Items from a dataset
++++++

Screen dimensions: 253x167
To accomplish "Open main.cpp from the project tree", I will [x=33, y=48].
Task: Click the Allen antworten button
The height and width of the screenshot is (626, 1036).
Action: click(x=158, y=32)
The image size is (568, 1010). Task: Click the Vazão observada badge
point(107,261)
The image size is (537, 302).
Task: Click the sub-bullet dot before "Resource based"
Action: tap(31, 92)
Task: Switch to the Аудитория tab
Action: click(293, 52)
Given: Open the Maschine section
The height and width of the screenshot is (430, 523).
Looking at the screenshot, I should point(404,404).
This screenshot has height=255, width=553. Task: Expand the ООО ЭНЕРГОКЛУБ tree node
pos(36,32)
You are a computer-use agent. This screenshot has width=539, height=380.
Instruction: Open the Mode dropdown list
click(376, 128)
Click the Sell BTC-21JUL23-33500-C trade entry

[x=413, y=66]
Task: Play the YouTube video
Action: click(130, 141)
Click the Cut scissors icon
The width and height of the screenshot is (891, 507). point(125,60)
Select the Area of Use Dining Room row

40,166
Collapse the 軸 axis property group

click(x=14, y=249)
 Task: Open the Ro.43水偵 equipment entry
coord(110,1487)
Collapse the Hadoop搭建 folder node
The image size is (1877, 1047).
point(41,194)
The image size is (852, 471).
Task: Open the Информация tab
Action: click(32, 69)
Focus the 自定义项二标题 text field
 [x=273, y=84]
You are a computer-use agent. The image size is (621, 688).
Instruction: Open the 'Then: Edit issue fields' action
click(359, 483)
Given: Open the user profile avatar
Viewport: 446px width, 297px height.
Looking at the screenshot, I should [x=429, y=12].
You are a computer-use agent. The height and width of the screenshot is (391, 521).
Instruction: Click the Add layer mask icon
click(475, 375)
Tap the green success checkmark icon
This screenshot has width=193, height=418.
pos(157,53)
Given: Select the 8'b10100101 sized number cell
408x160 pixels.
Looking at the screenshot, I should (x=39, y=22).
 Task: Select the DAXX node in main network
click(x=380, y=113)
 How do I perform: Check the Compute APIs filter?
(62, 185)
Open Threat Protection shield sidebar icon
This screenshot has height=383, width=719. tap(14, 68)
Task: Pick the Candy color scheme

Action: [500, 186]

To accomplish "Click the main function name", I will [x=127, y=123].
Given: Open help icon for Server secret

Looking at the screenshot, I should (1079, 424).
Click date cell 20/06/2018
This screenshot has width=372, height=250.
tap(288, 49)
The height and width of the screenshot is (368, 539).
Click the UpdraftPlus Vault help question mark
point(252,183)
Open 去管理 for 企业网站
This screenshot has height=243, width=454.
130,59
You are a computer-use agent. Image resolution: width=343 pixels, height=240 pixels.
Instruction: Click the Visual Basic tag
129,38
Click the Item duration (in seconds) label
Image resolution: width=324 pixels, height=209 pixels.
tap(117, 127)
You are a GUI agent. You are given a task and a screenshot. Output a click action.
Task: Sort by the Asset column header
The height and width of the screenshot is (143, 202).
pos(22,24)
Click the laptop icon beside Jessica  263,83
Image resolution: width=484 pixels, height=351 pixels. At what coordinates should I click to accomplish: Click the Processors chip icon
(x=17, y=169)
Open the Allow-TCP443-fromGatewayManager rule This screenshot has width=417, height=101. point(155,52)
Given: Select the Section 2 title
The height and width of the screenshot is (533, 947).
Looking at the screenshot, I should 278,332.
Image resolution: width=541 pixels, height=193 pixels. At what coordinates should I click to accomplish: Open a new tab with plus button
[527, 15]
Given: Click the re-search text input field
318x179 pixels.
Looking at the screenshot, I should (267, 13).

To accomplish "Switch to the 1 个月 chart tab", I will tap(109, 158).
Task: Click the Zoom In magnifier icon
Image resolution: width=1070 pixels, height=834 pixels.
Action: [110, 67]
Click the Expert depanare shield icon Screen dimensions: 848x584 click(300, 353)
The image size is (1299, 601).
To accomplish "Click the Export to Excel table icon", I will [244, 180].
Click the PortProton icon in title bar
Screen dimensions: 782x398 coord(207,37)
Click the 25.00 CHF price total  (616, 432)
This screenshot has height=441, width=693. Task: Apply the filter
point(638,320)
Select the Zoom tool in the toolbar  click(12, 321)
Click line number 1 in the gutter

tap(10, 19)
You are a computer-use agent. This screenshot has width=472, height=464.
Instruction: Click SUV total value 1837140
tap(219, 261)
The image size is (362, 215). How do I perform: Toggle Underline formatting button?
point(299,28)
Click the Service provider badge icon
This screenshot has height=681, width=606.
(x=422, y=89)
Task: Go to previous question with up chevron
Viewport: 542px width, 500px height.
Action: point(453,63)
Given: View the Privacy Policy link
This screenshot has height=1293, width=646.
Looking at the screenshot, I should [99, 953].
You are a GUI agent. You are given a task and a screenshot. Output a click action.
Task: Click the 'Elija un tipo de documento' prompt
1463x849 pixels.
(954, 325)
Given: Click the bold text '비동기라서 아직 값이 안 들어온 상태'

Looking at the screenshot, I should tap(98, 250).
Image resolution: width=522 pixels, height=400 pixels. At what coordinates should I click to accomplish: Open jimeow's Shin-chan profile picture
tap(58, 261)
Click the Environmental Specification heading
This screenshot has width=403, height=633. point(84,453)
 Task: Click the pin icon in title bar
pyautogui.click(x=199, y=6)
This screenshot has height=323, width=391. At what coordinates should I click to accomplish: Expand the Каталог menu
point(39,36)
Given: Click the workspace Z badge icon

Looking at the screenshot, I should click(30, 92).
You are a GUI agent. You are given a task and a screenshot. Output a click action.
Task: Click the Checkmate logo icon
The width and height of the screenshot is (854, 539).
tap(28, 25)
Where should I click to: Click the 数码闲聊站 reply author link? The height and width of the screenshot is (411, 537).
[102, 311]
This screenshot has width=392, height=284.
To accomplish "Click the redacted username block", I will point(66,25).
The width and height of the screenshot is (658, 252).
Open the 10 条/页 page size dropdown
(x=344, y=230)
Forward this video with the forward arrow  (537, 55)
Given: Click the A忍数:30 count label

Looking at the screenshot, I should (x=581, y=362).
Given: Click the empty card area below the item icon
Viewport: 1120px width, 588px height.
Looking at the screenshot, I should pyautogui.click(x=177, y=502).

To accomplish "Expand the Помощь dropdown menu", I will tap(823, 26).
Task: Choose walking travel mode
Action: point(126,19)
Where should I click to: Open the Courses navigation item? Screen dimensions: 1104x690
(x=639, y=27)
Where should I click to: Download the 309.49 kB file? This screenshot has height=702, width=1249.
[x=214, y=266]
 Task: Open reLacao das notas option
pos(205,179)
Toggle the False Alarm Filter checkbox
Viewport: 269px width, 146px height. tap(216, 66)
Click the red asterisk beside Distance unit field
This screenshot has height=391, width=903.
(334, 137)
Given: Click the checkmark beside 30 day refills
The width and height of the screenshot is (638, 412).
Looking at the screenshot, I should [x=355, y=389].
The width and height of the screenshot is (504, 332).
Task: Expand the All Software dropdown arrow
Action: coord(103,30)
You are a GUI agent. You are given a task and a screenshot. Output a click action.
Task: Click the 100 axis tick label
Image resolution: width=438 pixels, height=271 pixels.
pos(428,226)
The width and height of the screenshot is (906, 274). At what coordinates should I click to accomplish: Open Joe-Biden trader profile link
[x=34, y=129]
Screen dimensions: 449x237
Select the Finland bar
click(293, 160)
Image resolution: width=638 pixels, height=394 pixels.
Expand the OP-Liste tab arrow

++++++

Problem description: Find all lines holding the word "Zoom" in the records above and copy them.

Output below:
Task: Click the Zoom In magnifier icon
Select the Zoom tool in the toolbar  click(12, 321)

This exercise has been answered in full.